The conference committee on the omnibus environment, natural resources, agriculture policy and finance bill met for the first and last time Saturday night and into Sunday morning, agreeing in the early-morning hours to adopt several articles of policy and appropriations to return HF846*/SF1764 to the respective bodies for passage.
The agreement includes a compromise on requirements that buffer strips of vegetation be created along the state’s streams, drainage ditches and rivers where they don’t already exist or meet sufficient standards.
The amendment approved by the committee to add this language would direct counties and municipalities to ensure all public waters in their jurisdiction subject to shoreland management ordinances to have buffers of 50 feet by 2020. It also requires a drainage authority to have buffers installed on all drainage ditches under its jurisdiction by 2022.
However, aside from directing soil and water conservation districts to assist private landowners with installing buffers of no less than 16.5 feet on riparian lands, there is no language in the amendment requiring private landowners to install buffers.
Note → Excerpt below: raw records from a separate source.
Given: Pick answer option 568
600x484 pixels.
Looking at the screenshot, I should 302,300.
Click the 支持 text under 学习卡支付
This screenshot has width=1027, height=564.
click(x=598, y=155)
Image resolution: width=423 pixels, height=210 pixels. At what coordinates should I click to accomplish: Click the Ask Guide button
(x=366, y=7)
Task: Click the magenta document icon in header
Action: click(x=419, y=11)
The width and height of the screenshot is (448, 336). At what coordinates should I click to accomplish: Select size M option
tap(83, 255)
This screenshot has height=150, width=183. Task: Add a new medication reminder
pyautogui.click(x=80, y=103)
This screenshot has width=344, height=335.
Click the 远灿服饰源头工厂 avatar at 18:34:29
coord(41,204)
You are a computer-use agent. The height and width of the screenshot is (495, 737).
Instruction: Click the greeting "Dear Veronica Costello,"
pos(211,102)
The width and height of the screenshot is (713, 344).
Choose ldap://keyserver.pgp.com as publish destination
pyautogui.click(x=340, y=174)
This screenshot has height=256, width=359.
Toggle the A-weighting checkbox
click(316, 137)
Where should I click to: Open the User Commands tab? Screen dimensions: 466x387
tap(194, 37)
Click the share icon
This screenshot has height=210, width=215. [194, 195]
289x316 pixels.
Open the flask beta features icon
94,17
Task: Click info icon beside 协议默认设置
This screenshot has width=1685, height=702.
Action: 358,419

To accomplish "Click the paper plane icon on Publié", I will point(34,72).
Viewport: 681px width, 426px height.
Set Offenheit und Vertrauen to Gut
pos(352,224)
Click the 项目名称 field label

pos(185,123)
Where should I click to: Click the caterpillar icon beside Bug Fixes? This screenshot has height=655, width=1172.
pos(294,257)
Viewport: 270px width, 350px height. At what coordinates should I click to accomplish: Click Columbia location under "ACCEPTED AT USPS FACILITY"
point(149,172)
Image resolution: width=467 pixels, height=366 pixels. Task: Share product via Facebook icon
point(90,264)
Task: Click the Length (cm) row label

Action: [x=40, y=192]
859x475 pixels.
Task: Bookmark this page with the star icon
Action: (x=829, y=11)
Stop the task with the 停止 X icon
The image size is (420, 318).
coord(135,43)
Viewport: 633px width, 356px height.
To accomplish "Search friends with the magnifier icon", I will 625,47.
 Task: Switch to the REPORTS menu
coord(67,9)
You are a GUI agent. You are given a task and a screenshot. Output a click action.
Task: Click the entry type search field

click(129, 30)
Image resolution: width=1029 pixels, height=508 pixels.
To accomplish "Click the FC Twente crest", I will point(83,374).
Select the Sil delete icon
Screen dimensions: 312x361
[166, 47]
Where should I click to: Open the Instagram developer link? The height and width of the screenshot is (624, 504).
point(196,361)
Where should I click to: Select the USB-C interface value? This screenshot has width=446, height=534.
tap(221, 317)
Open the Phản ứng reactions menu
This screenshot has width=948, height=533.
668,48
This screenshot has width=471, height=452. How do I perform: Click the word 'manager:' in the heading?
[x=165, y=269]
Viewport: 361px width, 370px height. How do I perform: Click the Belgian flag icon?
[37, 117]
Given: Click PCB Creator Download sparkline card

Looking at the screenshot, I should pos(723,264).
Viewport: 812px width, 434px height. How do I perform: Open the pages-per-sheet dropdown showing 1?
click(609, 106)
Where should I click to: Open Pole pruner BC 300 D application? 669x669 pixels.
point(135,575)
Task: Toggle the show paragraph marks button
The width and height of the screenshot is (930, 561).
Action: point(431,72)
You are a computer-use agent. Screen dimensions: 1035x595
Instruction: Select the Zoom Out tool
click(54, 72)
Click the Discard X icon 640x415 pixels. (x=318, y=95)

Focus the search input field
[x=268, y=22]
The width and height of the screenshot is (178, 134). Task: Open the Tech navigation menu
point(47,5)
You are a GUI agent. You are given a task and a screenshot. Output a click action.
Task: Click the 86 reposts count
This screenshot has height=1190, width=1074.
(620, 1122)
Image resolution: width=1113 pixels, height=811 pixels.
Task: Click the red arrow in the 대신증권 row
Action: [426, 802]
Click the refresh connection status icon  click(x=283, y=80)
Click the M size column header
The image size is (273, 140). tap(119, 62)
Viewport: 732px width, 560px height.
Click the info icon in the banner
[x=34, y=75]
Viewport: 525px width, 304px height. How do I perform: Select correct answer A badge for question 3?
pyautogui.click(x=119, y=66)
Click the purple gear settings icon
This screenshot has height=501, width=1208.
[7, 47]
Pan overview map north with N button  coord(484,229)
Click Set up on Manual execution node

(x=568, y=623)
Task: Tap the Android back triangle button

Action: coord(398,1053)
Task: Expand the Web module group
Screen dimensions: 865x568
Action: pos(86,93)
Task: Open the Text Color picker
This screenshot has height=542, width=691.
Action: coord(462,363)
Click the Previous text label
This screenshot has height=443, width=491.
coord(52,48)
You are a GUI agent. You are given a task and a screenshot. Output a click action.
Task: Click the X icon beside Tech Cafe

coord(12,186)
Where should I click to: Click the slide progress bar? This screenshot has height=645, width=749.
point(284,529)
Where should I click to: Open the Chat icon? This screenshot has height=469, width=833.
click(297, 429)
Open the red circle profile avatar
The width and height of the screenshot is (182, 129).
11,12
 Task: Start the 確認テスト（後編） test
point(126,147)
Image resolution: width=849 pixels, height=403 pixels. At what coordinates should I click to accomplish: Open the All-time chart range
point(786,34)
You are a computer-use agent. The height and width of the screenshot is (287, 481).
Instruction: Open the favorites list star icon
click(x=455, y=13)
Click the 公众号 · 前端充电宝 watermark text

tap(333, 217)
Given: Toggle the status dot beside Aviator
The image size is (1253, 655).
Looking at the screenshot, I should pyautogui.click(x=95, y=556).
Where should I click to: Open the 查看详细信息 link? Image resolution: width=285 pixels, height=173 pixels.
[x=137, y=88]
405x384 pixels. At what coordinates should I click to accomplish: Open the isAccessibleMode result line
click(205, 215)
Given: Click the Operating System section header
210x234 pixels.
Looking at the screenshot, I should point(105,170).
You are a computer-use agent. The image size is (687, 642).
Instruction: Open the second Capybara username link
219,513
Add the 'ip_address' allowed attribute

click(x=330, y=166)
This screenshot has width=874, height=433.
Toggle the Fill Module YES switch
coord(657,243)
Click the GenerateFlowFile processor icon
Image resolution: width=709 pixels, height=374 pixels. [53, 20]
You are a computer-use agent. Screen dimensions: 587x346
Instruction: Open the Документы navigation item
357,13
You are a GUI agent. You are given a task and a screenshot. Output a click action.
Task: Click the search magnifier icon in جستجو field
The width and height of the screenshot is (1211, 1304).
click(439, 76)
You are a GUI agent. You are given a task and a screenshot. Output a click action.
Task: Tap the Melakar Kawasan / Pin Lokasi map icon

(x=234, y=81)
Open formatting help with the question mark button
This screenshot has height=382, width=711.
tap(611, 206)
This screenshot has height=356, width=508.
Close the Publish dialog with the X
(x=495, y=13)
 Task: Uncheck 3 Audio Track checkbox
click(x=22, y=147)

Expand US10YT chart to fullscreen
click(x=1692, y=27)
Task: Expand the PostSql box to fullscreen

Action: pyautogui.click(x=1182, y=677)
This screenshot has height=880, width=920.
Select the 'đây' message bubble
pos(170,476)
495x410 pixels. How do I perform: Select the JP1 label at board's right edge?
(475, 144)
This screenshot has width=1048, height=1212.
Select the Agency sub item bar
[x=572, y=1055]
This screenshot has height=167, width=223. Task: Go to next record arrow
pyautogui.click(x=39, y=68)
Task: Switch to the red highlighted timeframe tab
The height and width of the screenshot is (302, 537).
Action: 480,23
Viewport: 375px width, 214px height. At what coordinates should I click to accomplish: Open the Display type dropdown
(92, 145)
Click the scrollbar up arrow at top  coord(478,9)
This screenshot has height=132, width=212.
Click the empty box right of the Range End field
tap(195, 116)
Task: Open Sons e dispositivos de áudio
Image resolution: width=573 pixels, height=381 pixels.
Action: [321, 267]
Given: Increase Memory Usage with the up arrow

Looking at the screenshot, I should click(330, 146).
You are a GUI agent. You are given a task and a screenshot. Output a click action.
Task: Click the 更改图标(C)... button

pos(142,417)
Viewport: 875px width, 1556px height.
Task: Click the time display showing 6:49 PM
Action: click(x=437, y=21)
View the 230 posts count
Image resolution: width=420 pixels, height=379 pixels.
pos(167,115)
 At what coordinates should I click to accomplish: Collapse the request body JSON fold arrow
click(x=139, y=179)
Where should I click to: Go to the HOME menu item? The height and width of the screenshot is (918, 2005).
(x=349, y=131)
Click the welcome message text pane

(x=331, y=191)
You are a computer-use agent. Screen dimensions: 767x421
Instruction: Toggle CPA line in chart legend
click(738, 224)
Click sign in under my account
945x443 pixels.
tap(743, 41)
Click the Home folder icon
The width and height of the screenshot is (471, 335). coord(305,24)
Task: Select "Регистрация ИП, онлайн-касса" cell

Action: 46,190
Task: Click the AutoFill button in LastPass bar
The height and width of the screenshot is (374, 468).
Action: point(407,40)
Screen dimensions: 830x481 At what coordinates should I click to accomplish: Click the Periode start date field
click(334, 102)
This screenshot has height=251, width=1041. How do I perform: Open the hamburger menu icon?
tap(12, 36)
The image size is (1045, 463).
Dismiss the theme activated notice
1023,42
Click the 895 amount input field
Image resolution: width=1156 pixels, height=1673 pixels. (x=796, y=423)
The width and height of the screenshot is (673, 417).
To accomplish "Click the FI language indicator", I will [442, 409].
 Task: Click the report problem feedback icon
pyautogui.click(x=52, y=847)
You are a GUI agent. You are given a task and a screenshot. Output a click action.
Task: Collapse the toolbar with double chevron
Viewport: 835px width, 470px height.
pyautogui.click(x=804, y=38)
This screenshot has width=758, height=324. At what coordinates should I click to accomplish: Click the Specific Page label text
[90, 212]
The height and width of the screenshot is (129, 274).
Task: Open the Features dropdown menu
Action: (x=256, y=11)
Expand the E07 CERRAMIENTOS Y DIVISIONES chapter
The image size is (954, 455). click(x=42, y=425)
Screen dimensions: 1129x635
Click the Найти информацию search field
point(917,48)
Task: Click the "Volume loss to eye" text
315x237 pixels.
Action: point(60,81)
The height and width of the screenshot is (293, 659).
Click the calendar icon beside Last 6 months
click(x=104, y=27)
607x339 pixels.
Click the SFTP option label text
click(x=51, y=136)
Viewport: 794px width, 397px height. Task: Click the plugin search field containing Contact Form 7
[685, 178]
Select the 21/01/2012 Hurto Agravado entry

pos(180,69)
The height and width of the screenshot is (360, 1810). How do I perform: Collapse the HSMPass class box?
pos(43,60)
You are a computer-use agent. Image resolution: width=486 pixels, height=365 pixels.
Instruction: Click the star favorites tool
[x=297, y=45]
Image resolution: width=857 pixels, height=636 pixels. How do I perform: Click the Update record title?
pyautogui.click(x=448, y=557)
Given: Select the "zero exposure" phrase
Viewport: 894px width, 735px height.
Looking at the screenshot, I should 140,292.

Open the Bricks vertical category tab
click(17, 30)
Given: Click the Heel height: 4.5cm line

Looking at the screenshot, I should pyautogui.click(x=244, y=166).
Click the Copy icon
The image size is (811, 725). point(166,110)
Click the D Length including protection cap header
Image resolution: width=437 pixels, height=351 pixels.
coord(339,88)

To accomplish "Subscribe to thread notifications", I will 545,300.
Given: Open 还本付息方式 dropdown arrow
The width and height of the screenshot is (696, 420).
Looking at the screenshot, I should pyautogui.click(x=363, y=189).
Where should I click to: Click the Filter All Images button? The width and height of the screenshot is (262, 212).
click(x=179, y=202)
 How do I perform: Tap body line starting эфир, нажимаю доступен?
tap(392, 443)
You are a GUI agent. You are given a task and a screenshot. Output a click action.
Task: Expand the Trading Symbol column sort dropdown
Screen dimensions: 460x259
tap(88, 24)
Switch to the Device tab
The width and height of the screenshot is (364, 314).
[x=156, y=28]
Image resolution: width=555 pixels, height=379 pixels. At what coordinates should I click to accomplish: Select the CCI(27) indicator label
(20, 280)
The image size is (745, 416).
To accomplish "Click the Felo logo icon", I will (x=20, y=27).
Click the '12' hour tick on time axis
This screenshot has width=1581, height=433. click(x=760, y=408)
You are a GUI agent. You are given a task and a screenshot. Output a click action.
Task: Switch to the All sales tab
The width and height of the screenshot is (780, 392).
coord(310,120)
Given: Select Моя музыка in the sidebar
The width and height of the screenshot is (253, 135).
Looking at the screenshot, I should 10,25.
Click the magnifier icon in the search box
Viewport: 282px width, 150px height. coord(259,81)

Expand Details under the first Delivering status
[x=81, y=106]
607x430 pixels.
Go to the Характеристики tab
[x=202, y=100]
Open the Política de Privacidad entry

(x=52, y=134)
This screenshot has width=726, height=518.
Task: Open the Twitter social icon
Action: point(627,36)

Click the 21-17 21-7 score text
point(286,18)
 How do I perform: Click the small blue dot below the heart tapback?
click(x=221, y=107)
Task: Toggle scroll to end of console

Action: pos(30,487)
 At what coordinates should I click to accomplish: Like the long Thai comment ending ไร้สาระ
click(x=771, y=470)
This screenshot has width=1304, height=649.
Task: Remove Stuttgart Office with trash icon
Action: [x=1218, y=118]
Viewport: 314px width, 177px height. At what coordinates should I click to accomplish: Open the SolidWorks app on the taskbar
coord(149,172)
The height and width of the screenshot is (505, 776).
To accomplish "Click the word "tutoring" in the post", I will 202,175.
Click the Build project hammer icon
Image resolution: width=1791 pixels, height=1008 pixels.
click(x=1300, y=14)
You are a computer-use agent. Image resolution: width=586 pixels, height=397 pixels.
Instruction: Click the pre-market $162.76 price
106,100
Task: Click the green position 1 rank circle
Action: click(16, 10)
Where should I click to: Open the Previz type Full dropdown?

“This was not what the governor was hoping for,” said DNR Commissioner Tom Landwehr.
Rep. Dan Fabian (R-Roseau) said that while that may be true, the language was “a step” in the right direction.
The committee also removed language that would have required manufacturers or distributors of children’s products that contain potentially harmful “priority” chemicals to notify the Pollution Control Agency, which would then make that information available to the public.
And an amendment, offered by Sen. John Marty (DFL-Roseville), that would have included language allowing undocumented immigrants to obtain a driver’s license or learner’s permit was defeated on a voice vote.